- [Dataset extract]
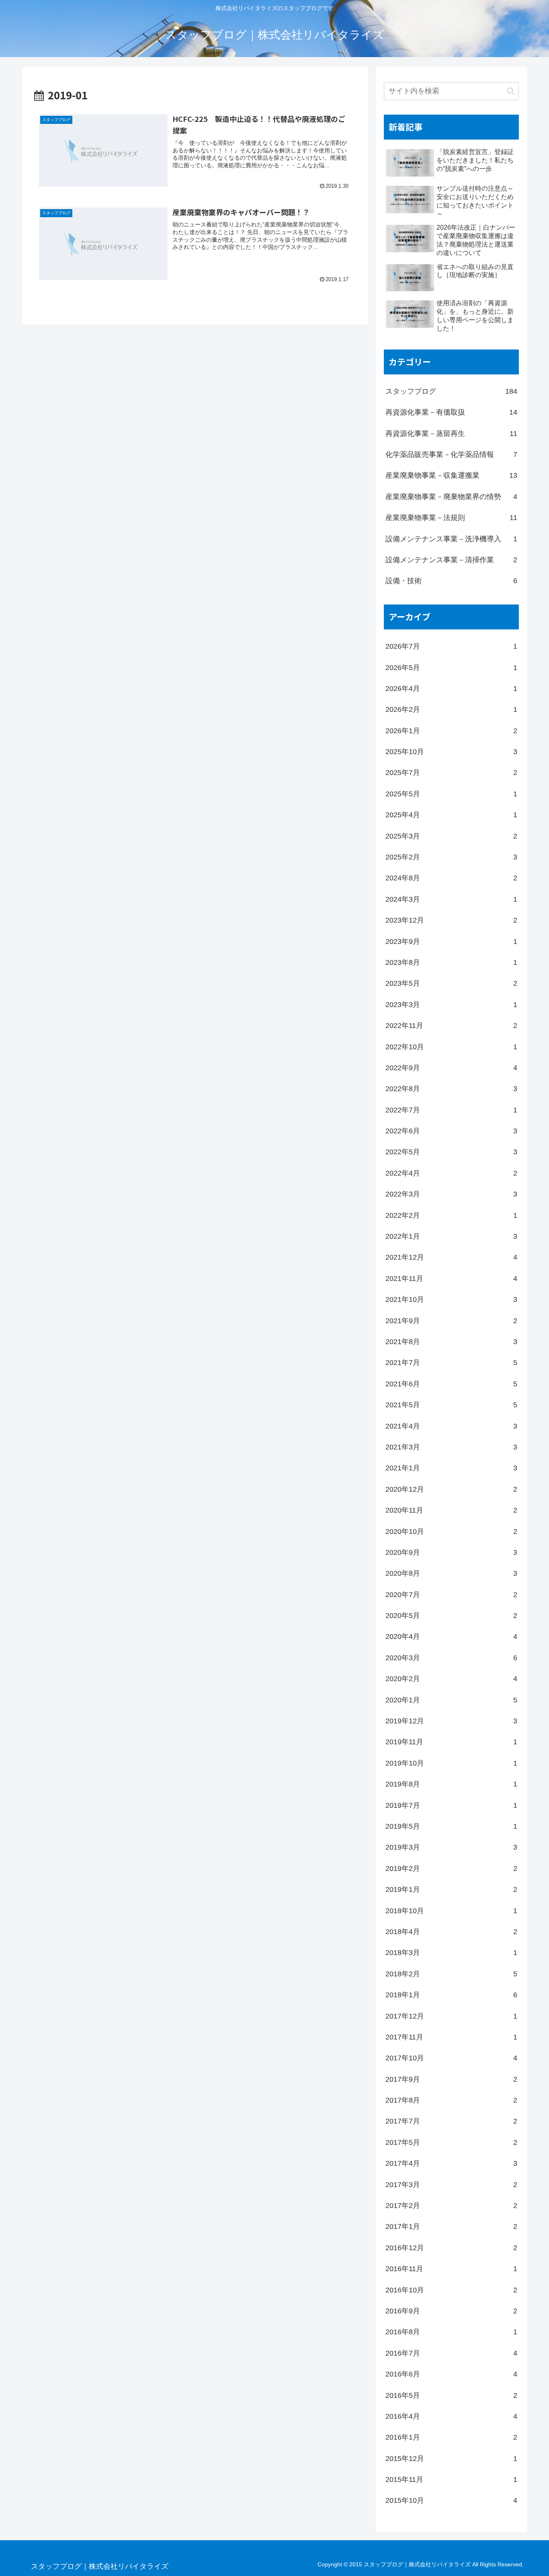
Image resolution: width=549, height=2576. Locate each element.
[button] (511, 91)
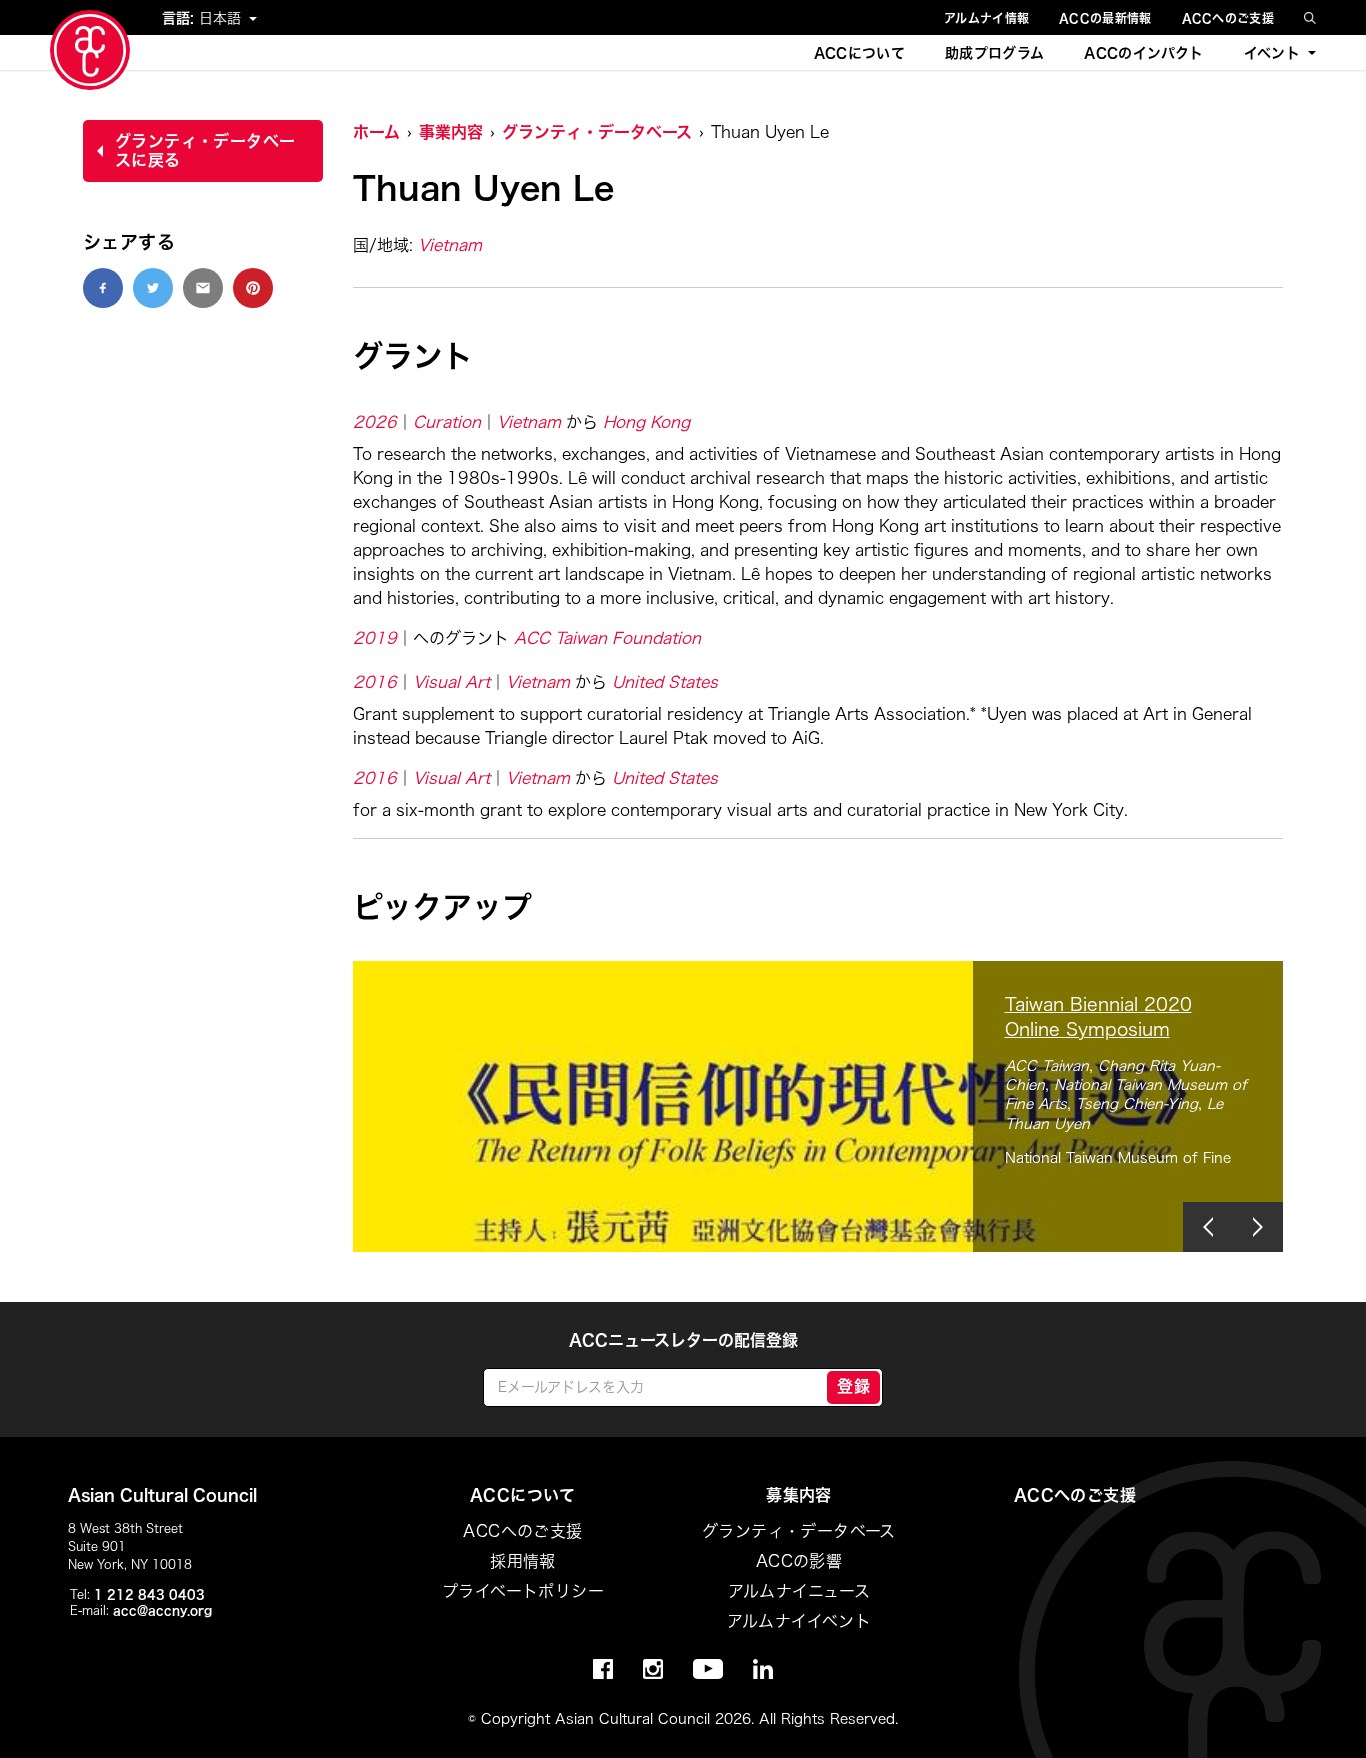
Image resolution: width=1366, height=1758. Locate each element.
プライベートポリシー (523, 1591)
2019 (375, 638)
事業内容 (451, 132)
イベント (1272, 53)
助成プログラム (994, 53)
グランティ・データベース (597, 132)
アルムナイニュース (799, 1591)
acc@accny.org (162, 1610)
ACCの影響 (799, 1561)
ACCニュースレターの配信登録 (683, 1340)
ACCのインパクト (1143, 53)
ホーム (376, 132)
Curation (447, 422)
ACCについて (859, 53)
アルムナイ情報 (986, 18)
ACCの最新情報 (1105, 18)
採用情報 (523, 1561)
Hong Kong (646, 422)
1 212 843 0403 (149, 1594)
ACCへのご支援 (1228, 18)
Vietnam (450, 245)
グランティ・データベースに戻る (205, 150)
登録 (853, 1386)
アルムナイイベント (799, 1621)
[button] (1208, 1227)
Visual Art (451, 682)
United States (665, 682)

- [Task instructions]
From the line with "ACCについて (859, 53)" to the end of the listing above, set down every line exactly as it appears, both ends included.

- [Solved problem]
ACCについて (859, 53)
アルムナイ情報 (986, 18)
ACCの最新情報 (1105, 18)
採用情報 (523, 1561)
Hong Kong (646, 422)
1 212 843 0403 (149, 1594)
ACCへのご支援 (1228, 18)
Vietnam (450, 245)
グランティ・データベースに戻る (205, 150)
登録 (853, 1386)
アルムナイイベント (799, 1621)
[button] (1208, 1227)
Visual Art (451, 682)
United States (665, 682)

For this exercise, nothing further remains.